As males between the ages of 18 and 34 are considered the most vulnerable group, the campaign is mainly concerned with providing responsible gambling tools and information to individuals in this age group. The first time GambleAware launched its Bet Regret campaign was during the 2019/2020 season of the Premier League. In 2020, the charity organisation also introduced the Tap Out slogan, prompting bettors not to rush and think before they initiate a bet.
According to GambleAware, ever since they launched the Bet Regret campaign, it had a significant impact on spreading more awareness about responsible gambling. The organisation reported that thanks to its responsible gambling campaign, it has reached over 60% of the audience it was targeting.
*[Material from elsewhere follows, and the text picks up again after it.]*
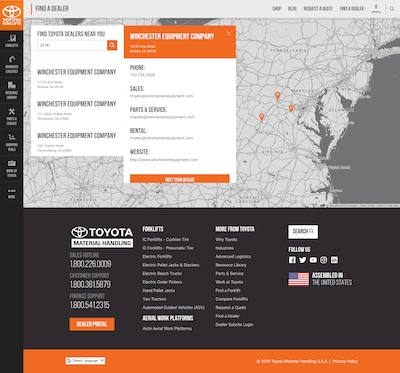
Task: Open the Forklifts sidebar icon
Action: point(11,41)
GambleAware Makes Generous Donation to Support Problem Gambling Research
To further improve gambling awareness in the UK, GambleAware invested in the Research Hub by donating £4 million to the establishment. The charity organisation decided to fund the institution as it is the first one in the UK to focus on research in the problem gambling field. The money donated by the organisation is supposed to help the hub to further improve the research of gambling-related harms in the UK and around the globe.
The sum of £4 million will be granted to the institute over the period of eight months, with GambleAware focusing on providing new research fields in the problem gambling sector. The Search Hub will also be able to choose the focus of its future research projects.
To further develop its work, the academic institution will also work on winning over more investors to help expand its research field and provide a better understanding of the gambling-related issues in the country. In addition to carrying out more research projects in the UK, the Research Hub will also concentrate on expanding its research scope to global markets.
UK Gambling Commission Criticized for Hindering National Lottery Enquiry
Last week, MP Julian Knight accused the UK gambling regulator of obstructing the investigation on lottery regulations. After the UK Gambling Commission (UKCG) claimed MP Knight’s enquiry is creating obstacles for the bidding competition for the new National Lottery license holder, he accused the UKCG of purposely hindering his investigation.
MP Knight, Chair of the Digital, Culture, Media, and Sport Committee (DCMS Committee), was warned about the risk of providing information for his enquiry in a letter from Andrew Rhodes, Chief Executive of the UKGC. Rhodes shared that it would be better if the regulatory body provides the evidence once the bidding process for the new National Lottery operator is complete.
The letter infuriated Knight, who accused the UKGC of obstructing the DCMS Committee’s lottery enquiry. He shared that unless the Commission cooperates with the enquiry he will request the regulatory body to explain its motives in front of the DCMS Committee. As the government is working on amending the 2005 Gambling Act, both the National Audit Office (NAO) and the Committee of Public Accounts deemed the UKGC unfit to regulate the gambling industry in the country.
Last month, it became clear that MP Knight and the DCMS Committee are launching an enquiry on the UKGC’s role in the regulation of the National Lottery. Needless to say, the refusal to provide evidence before the bidding process for the new lottery operator is finished could only further harm the reputation of the regulator.